REQUIRED WORK: Among the records below, which lines contain the string "accomplish"? Report them.

Data excerpts:
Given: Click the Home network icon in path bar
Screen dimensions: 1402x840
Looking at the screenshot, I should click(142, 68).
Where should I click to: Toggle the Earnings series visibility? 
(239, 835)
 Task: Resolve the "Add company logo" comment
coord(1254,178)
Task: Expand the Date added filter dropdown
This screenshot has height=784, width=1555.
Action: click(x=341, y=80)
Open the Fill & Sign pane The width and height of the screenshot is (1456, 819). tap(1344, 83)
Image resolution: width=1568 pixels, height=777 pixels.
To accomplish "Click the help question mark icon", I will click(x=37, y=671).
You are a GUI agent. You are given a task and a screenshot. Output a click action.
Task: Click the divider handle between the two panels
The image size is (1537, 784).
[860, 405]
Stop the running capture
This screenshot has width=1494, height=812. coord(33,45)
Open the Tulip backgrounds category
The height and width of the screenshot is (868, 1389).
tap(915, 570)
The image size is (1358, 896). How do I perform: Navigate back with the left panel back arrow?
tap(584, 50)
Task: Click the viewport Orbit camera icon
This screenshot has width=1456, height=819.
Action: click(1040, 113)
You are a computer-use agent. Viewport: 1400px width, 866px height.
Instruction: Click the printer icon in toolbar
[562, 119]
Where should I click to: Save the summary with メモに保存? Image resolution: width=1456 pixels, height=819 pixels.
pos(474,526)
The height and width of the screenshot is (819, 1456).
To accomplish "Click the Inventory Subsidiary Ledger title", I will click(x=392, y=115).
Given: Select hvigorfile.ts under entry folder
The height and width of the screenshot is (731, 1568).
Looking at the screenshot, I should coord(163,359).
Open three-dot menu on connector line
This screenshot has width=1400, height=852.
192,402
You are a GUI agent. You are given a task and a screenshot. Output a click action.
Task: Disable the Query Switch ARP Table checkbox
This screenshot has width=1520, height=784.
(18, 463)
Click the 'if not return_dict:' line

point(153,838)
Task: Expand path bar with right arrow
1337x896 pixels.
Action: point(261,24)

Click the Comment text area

RESPONSE TO THE EXERCISE:
To accomplish "Click the help question mark icon", I will click(x=37, y=671).
To accomplish "Click the Inventory Subsidiary Ledger title", I will click(x=392, y=115).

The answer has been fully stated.